# Directions for this task
Copy the data below, changing each instance of "How do I perform" to "How can I perform" and leaving every other character untouched.

# Input records
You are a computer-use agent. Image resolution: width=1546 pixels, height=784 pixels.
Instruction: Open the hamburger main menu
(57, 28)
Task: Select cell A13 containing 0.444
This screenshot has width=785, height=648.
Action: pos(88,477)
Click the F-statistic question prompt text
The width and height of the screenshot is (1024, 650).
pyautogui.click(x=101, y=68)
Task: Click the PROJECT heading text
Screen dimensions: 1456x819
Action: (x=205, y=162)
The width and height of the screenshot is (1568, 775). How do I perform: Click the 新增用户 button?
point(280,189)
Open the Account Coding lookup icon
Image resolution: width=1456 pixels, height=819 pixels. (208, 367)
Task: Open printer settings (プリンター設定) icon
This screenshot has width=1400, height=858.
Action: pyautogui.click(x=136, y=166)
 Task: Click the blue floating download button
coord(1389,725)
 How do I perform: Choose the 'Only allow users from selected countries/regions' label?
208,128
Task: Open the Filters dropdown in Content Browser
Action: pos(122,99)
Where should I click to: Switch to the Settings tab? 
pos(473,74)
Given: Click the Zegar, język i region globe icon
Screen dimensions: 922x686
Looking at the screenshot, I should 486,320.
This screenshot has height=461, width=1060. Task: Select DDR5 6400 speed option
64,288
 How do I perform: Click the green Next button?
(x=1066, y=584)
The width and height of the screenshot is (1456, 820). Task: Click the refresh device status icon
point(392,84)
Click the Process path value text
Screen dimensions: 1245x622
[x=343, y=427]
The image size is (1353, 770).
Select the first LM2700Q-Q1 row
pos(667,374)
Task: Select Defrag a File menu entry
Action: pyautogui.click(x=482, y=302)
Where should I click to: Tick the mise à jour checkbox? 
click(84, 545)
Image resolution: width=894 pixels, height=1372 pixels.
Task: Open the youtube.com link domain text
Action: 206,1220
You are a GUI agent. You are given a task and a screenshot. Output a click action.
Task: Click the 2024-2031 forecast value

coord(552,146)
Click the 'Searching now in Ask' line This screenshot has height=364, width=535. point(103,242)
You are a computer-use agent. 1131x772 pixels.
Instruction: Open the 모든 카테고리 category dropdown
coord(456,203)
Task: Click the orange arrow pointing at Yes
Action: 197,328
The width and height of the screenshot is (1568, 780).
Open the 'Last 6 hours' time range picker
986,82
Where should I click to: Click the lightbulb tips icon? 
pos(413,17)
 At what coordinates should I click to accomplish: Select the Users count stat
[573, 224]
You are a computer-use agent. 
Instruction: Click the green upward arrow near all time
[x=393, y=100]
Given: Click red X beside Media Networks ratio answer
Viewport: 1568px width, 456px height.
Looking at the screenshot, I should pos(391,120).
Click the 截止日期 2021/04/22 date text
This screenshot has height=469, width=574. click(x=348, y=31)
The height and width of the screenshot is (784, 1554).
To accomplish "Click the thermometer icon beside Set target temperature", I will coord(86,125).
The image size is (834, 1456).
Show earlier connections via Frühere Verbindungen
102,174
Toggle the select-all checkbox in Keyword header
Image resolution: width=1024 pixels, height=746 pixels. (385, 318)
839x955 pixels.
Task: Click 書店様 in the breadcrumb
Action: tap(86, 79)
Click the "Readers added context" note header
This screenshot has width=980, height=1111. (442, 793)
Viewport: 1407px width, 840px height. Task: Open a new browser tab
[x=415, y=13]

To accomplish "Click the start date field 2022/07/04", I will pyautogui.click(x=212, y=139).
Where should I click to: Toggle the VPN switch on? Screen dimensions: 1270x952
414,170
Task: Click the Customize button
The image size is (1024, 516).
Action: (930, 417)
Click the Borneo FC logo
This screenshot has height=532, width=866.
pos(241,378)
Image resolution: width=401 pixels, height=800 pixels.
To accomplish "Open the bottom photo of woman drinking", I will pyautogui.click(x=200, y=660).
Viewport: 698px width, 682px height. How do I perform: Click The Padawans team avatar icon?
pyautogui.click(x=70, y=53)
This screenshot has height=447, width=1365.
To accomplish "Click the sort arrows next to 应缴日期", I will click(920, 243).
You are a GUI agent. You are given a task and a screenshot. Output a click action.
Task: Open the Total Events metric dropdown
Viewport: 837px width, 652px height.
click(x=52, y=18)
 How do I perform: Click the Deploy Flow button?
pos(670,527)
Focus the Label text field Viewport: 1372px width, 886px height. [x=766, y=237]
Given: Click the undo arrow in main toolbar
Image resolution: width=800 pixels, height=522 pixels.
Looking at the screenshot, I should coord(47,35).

# Output of the exercise
You are a computer-use agent. Image resolution: width=1546 pixels, height=784 pixels.
Instruction: Open the hamburger main menu
(57, 28)
Task: Select cell A13 containing 0.444
This screenshot has width=785, height=648.
Action: pos(88,477)
Click the F-statistic question prompt text
The width and height of the screenshot is (1024, 650).
pyautogui.click(x=101, y=68)
Task: Click the PROJECT heading text
Screen dimensions: 1456x819
Action: (x=205, y=162)
The width and height of the screenshot is (1568, 775). How can I perform: Click the 新增用户 button?
point(280,189)
Open the Account Coding lookup icon
Image resolution: width=1456 pixels, height=819 pixels. (208, 367)
Task: Open printer settings (プリンター設定) icon
This screenshot has width=1400, height=858.
Action: pyautogui.click(x=136, y=166)
 Task: Click the blue floating download button
coord(1389,725)
 How can I perform: Choose the 'Only allow users from selected countries/regions' label?
208,128
Task: Open the Filters dropdown in Content Browser
Action: pos(122,99)
Where should I click to: Switch to the Settings tab? 
pos(473,74)
Given: Click the Zegar, język i region globe icon
Screen dimensions: 922x686
Looking at the screenshot, I should 486,320.
This screenshot has height=461, width=1060. Task: Select DDR5 6400 speed option
64,288
 How can I perform: Click the green Next button?
(x=1066, y=584)
The width and height of the screenshot is (1456, 820). Task: Click the refresh device status icon
point(392,84)
Click the Process path value text
Screen dimensions: 1245x622
[x=343, y=427]
The image size is (1353, 770).
Select the first LM2700Q-Q1 row
pos(667,374)
Task: Select Defrag a File menu entry
Action: pyautogui.click(x=482, y=302)
Where should I click to: Tick the mise à jour checkbox? 
click(84, 545)
Image resolution: width=894 pixels, height=1372 pixels.
Task: Open the youtube.com link domain text
Action: 206,1220
You are a GUI agent. You are given a task and a screenshot. Output a click action.
Task: Click the 2024-2031 forecast value

coord(552,146)
Click the 'Searching now in Ask' line This screenshot has height=364, width=535. point(103,242)
You are a computer-use agent. 1131x772 pixels.
Instruction: Open the 모든 카테고리 category dropdown
coord(456,203)
Task: Click the orange arrow pointing at Yes
Action: 197,328
The width and height of the screenshot is (1568, 780).
Open the 'Last 6 hours' time range picker
986,82
Where should I click to: Click the lightbulb tips icon? 
pos(413,17)
 At what coordinates should I click to accomplish: Select the Users count stat
[573, 224]
You are a computer-use agent. 
Instruction: Click the green upward arrow near all time
[x=393, y=100]
Given: Click red X beside Media Networks ratio answer
Viewport: 1568px width, 456px height.
Looking at the screenshot, I should pos(391,120).
Click the 截止日期 2021/04/22 date text
This screenshot has height=469, width=574. click(x=348, y=31)
The height and width of the screenshot is (784, 1554).
To accomplish "Click the thermometer icon beside Set target temperature", I will coord(86,125).
The image size is (834, 1456).
Show earlier connections via Frühere Verbindungen
102,174
Toggle the select-all checkbox in Keyword header
Image resolution: width=1024 pixels, height=746 pixels. (385, 318)
839x955 pixels.
Task: Click 書店様 in the breadcrumb
Action: tap(86, 79)
Click the "Readers added context" note header
This screenshot has width=980, height=1111. (442, 793)
Viewport: 1407px width, 840px height. Task: Open a new browser tab
[x=415, y=13]

To accomplish "Click the start date field 2022/07/04", I will pyautogui.click(x=212, y=139).
Where should I click to: Toggle the VPN switch on? Screen dimensions: 1270x952
414,170
Task: Click the Customize button
The image size is (1024, 516).
Action: (930, 417)
Click the Borneo FC logo
This screenshot has height=532, width=866.
pos(241,378)
Image resolution: width=401 pixels, height=800 pixels.
To accomplish "Open the bottom photo of woman drinking", I will pyautogui.click(x=200, y=660).
Viewport: 698px width, 682px height. How can I perform: Click The Padawans team avatar icon?
pyautogui.click(x=70, y=53)
This screenshot has height=447, width=1365.
To accomplish "Click the sort arrows next to 应缴日期", I will click(920, 243).
You are a GUI agent. You are given a task and a screenshot. Output a click action.
Task: Open the Total Events metric dropdown
Viewport: 837px width, 652px height.
click(x=52, y=18)
 How can I perform: Click the Deploy Flow button?
pos(670,527)
Focus the Label text field Viewport: 1372px width, 886px height. [x=766, y=237]
Given: Click the undo arrow in main toolbar
Image resolution: width=800 pixels, height=522 pixels.
Looking at the screenshot, I should coord(47,35).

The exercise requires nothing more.